▸ Passage for review

------

Moreover, while a one hour reaction time at 90 °C produced a yield of 87% (entry 6, Table 1), the substitution reaction carried out, at the same temperature, in 30 minutes yielded compound 4 in 85% yield (entry 7, Table 1). Since the reaction time is a crucial aspect for optimizing the conditions for preparing a suitable [¹⁸F] radiotracer (t_1/2 [¹⁸F] = 109.8 min), we decided that these were the optimal conditions for preparation of compound 4. So, in a typical experiment, the porphyrin 3 was dissolved in CH₃CN, after which a THF solution of TBAF was added. The reaction mixture was left to react at 90 °C for 30 min. After workup the desired fluorinated porphyrin 4 (Scheme 1c) was obtained in 85% yield.

------

(Screenshot grounding data)
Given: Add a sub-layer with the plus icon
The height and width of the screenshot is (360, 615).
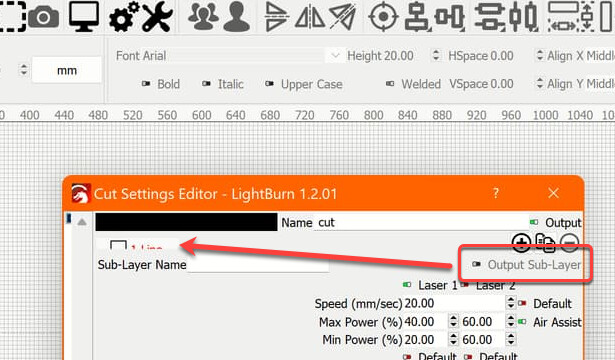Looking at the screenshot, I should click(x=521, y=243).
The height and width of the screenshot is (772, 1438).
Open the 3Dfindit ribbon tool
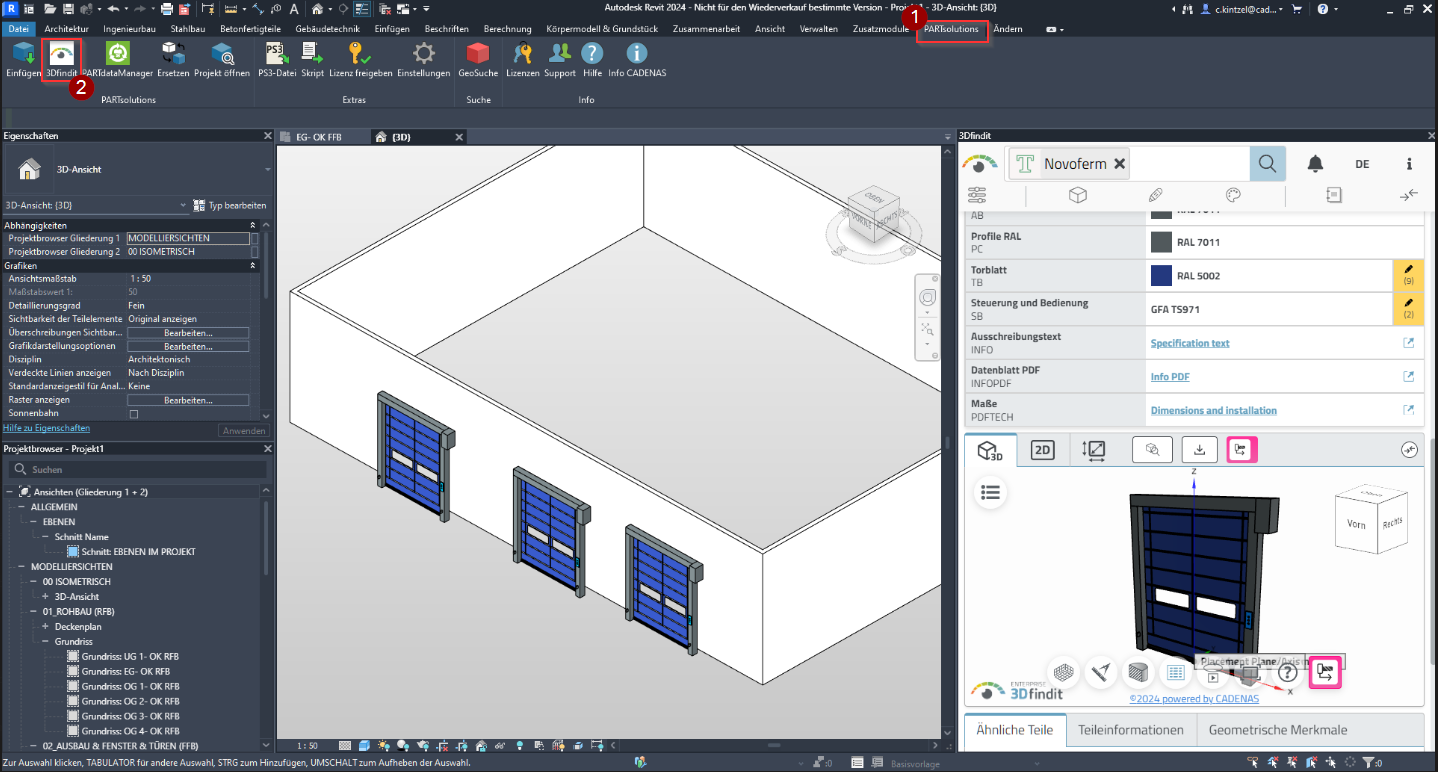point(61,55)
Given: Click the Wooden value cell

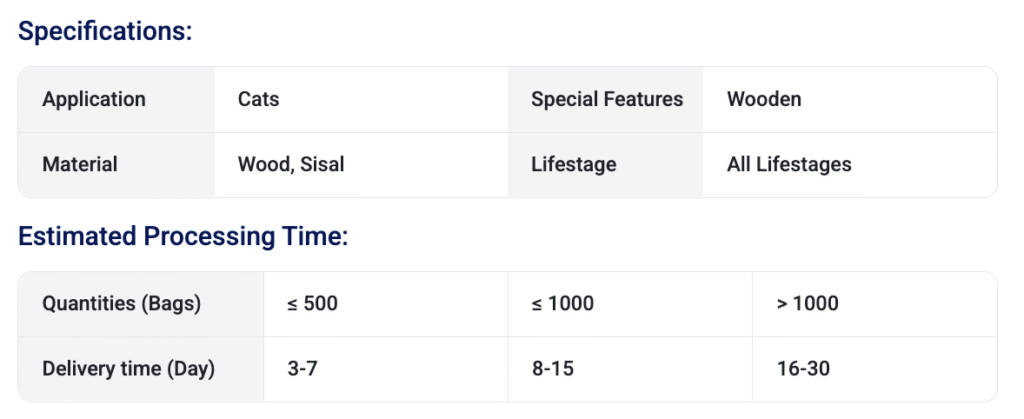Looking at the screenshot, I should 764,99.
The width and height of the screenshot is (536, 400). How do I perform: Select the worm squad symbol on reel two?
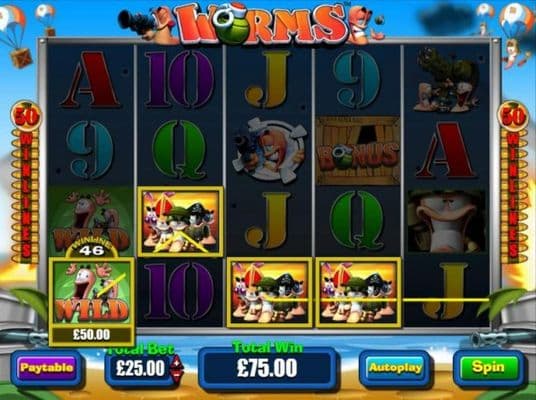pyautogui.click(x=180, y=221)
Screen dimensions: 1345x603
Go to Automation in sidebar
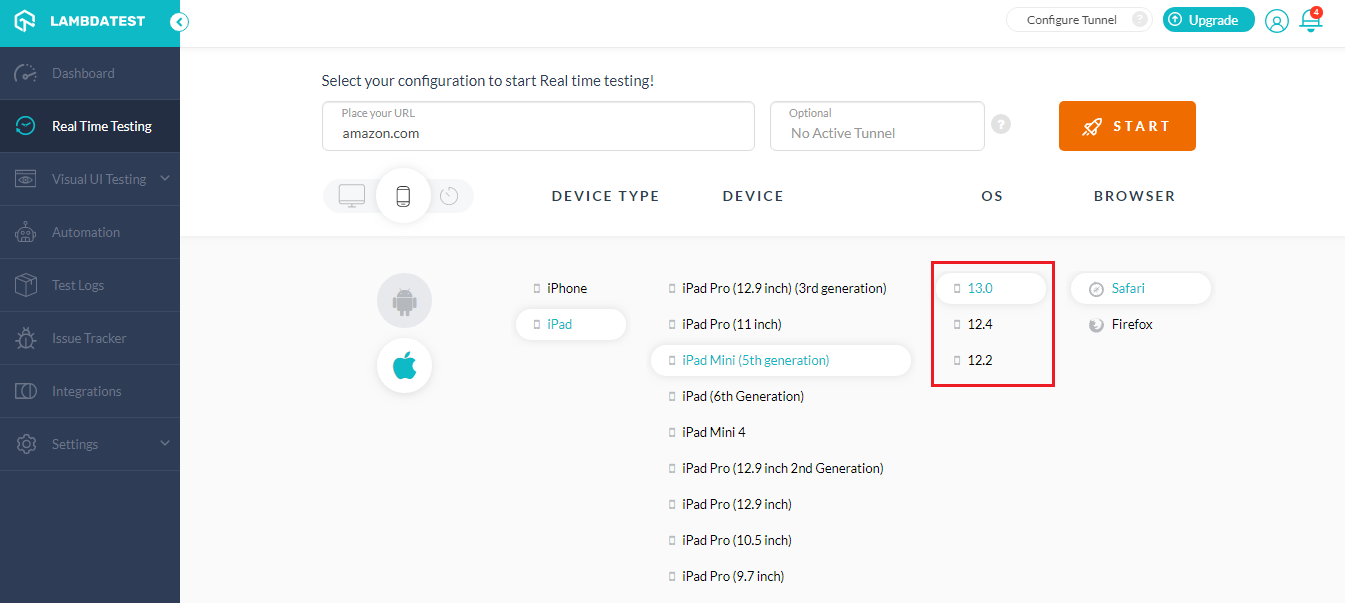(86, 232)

------

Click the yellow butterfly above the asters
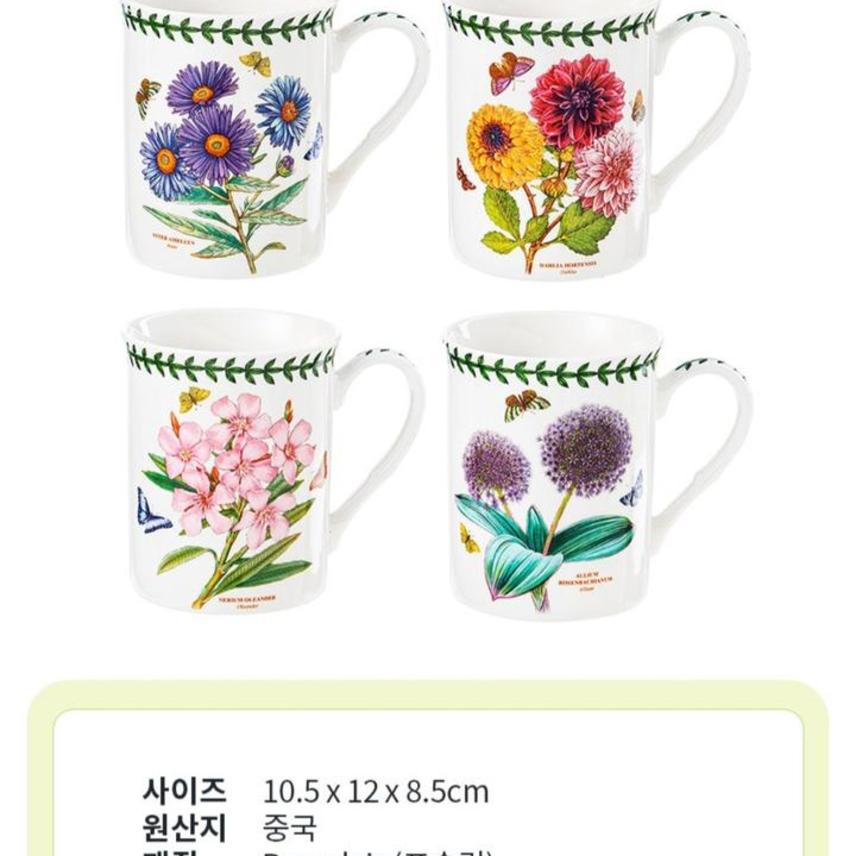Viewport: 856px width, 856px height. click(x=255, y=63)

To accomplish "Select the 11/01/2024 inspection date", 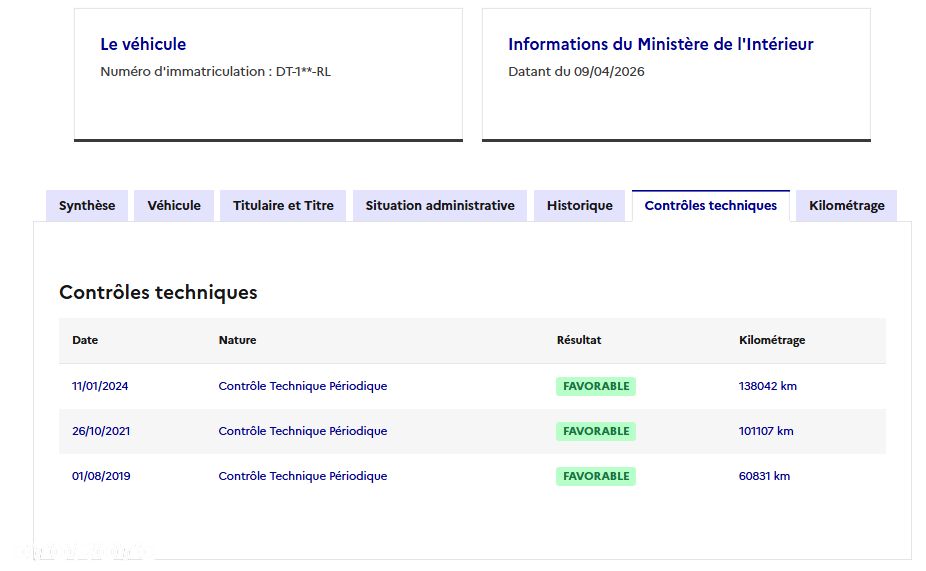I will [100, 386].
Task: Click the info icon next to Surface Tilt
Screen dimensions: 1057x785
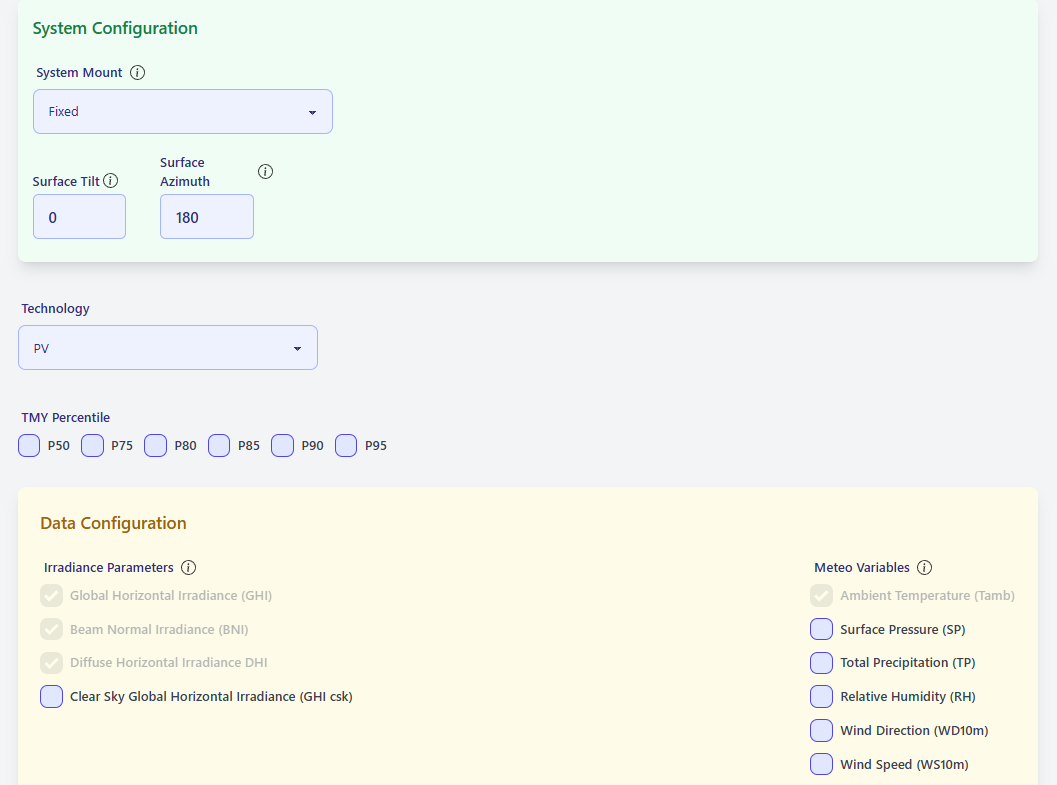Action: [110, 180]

------

▸ Instructions for the task
In the passage on porphyrin fluorination, what yield of compound 4 did the 30-minute reaction at 90 °C give?

▸ Your response
85%